Concerns About Liability for Sole Proprietorships and Partnerships
A sole proprietorship is really just an extension of a single person. It is not a separate legal entity, and income and costs are submitted directly on the individual’s tax return on Schedule C. Because a sole proprietorship is not a separate legal entity, it offers no asset protection or protection from liabilities.
Everything you own as a sole proprietorship essentially merges with you as an individual. That also means that you put your own assets at risk, including things like your home, vehicle, and non-business-related funds. There is no way to legally separate what you own as a business and what you own as an individual in a sole proprietorship.
A partnership is similar, but it has more than one owner. In terms of legal distinction and asset protection, a partnership is merely a sole proprietorship that involves more than one person. A partnership may seem like a separate legal entity because the “partnership” can be liable for debts and hold assets. It also has a separate reporting requirement for tax purposes. However, it is taxed at the same level as the individual partners, and any liabilities or assets that the partnership holds actually legally belong to the partners.

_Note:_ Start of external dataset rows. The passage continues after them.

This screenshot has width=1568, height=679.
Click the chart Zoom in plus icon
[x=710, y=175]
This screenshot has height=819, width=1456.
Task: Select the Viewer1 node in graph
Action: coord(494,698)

Like a sole proprietorship, then, partnerships offer no asset protection. That means that any creditor of the partnership has access to all of the property that every partner holds, whether or not those assets have anything to do with the partnership.
Do Partnerships and Sole Proprietorships Offer Any Protection?
The short answer is: No. Literally, everything you own is at risk when you operate your business under a partnership or sole proprietorship. In fact, it can affect a spouse or anyone else that you hold property jointly with as well.
Consider an example. Imagine that you and a friend are going into a side business to provide essential services for cars, such as oil changes, rotating tires, and other routine maintenance items. You dub your partnership “Jim and Dale’s Maintenance Services” and use that name to order supplies and open a bank account.
One day, you leave the radiator cap off of a car, and the car owner is upset because the mistake caused damage to his vehicle. If he brings and wins a lawsuit, he could levy on property that you and your spouse own, including your house, car, and personal bank account. That means that the mistake not only affects you, it also affects your entire family and your future. The same can be said about your partner, even though he did not do anything wrong – all of his assets are at risk as well. It does not matter that you were performing services as “Jim and Dale’s.”
There are situations where sole proprietorships and partnerships will work well for a small business. If you provide a service that has virtually no potential for liability, such as writing, tutoring, or providing translating services, this type of structure might work well. For anyone that offers a product or a riskier service, incorporating or creating a limited liability company is likely a better option.